→ **DATA EXTRACT**
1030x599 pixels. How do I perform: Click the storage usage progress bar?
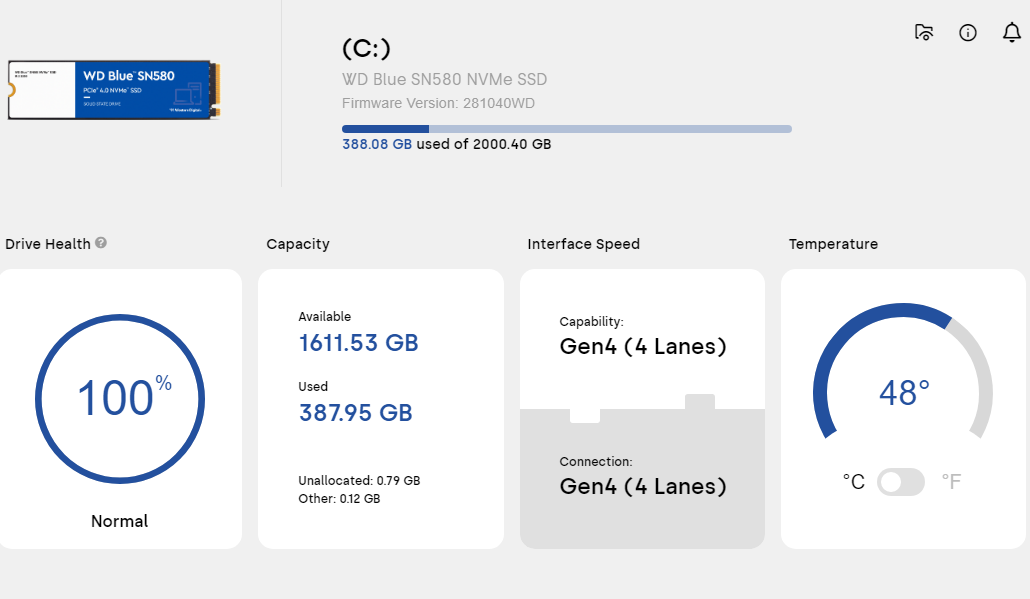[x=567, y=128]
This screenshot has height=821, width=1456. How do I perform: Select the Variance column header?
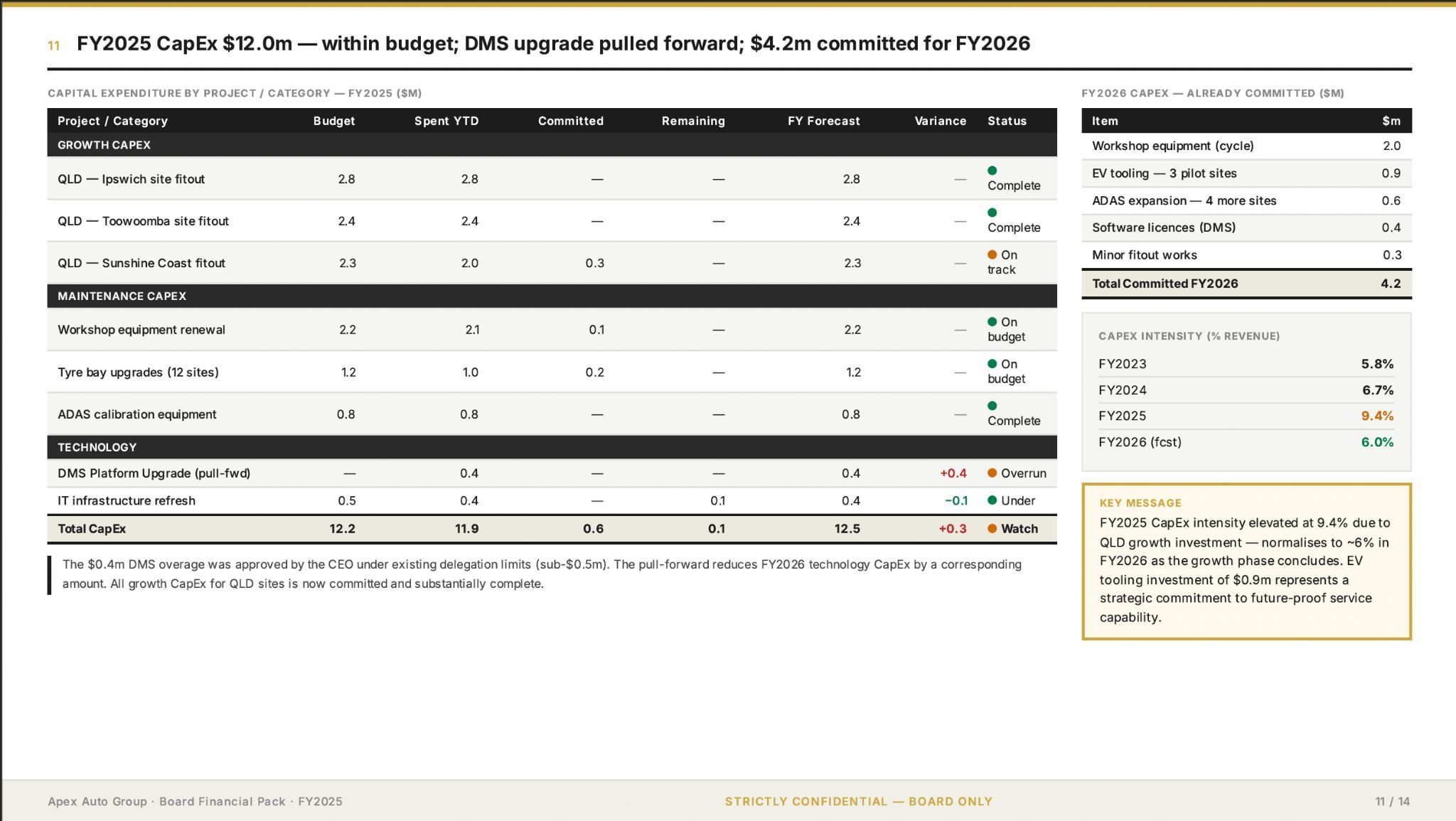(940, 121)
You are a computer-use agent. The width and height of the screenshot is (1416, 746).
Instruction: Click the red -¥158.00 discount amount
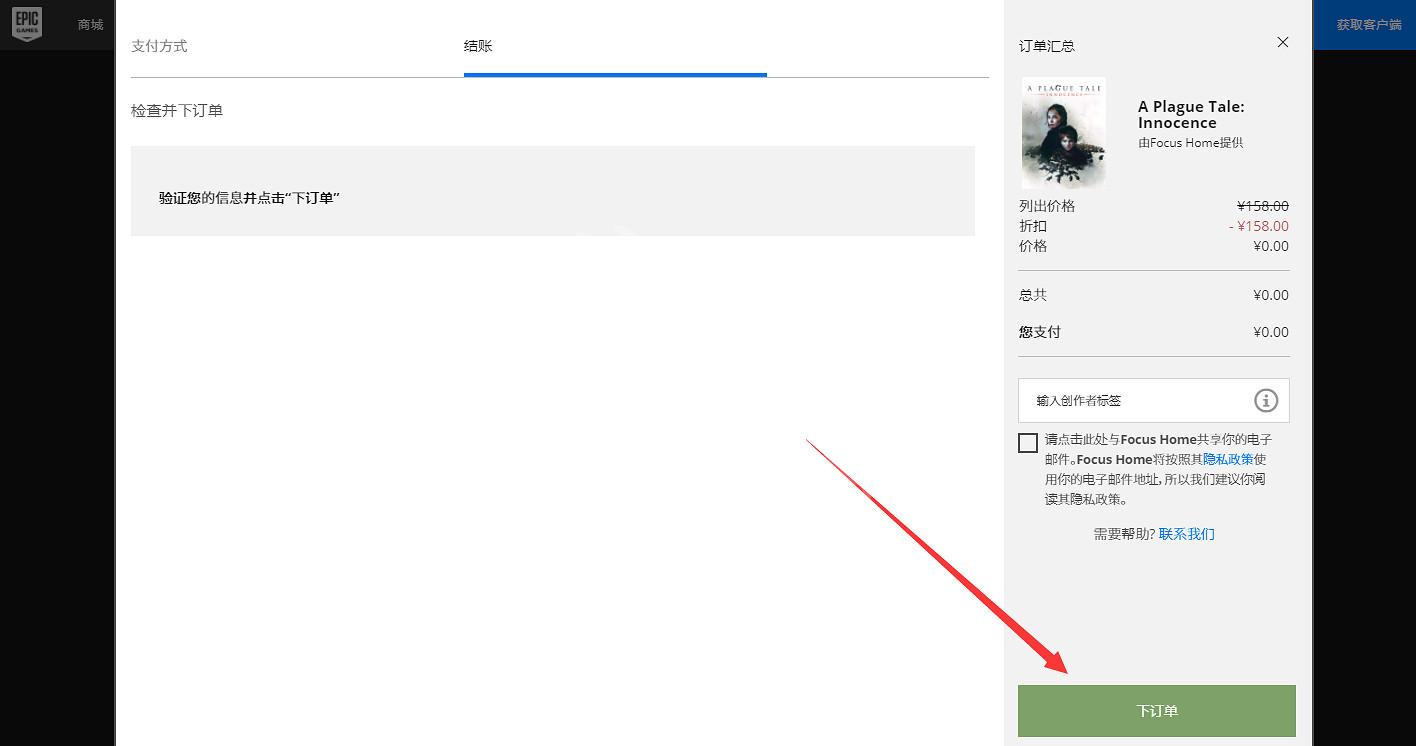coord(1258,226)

→ **GOAL**
Write out the material again, swapping each "Click" for "Press" and changing nothing else. Leave the pictures out.

→ **EXERCISE OUTPUT**
1030x599 pixels. How do I perform: Press the storage usage progress bar?
[x=567, y=128]
This screenshot has height=821, width=1456. How do I perform: Select the Variance column header?
(940, 121)
You are a computer-use agent. The width and height of the screenshot is (1416, 746).
Instruction: Press the red -¥158.00 discount amount
coord(1258,226)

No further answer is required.